I have been investigating on how to implement pnfs for FSAL CEPH [1]. As suggested by Jeff , I spent time reading about flex file layout and wrote a POC just for my own understanding of pnfs protocol [2]. But as nfs-ganesha lacks support for flex filelayout, just to ensure if libcephfs api work, I wrote existing code using file layout. I have few doubts and would also like to understand whats the best way to breakdown the work here.
1. Advantage of using flex over file layout: As I understood, the advantage is that in flex file layout storage nodes can be nfs version 3 or 4. Hence, we can make the data path more simpler. Is there any other advantage wrt how ceph stores data (crush maps) that makes flex better than file layout.
2. Implementing Flex file layout support In existing code we have a file "flex_files_prot.x " but that does not match the latest rfc [1]. There are some other data structures defined in nfsv41.h, but we would require to implement the functions. I will submit a patch.

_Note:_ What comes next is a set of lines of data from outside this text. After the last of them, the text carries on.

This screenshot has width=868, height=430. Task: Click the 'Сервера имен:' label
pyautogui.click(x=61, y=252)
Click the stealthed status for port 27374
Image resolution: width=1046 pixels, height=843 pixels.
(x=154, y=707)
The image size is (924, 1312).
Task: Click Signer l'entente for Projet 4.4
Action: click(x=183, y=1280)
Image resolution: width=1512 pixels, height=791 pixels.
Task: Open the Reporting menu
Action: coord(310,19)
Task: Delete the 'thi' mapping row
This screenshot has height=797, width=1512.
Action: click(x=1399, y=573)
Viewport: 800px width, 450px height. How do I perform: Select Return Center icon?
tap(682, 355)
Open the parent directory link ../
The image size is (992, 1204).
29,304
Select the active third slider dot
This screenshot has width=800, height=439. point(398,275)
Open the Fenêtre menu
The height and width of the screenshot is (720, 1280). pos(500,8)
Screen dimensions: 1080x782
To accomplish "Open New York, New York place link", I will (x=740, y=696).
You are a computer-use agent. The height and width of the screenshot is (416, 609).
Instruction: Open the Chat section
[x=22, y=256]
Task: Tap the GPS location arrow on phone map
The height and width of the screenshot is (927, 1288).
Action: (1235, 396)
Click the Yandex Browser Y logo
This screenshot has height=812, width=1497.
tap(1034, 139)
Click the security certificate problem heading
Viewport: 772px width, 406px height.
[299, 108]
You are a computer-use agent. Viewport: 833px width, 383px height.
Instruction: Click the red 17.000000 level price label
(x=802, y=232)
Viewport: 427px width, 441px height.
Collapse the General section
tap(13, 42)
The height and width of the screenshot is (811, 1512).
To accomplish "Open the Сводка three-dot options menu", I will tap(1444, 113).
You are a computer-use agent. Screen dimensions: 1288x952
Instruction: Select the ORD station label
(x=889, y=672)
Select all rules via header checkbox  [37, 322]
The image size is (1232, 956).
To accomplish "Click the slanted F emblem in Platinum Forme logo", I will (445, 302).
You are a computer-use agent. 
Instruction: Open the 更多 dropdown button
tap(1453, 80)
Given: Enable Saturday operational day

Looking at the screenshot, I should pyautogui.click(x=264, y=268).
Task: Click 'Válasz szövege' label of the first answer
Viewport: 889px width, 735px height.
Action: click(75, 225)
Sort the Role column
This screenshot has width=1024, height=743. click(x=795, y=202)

3. While working on POC, there were some implementation issue as well: - In LAYOUTGET, we populate opaque object device_id (16 bytes) and in GETDEVICEINFO, we should be able to send the network address for the storage device. To get started, I assumed we will co-locate the osds with storage device. And in GETDEVICEINFO, we use api ceph_ll_osdaddr to get the osd address. We will need some way to encode the osd_ids in the device_id and pass it to GETDEVICEINFO. Its a implementation detail, but just want to be sure I am not overlooking something obvious
- In LAYOUTGET, using ceph_ll_get_stripe_osd to get the osd corresponding to stripe. But I see a assert failure at [3], and I have to investigate if its because of my ceph setup or bug in the code. And as there is no documentation for this function, I am not sure exactly what is it doing.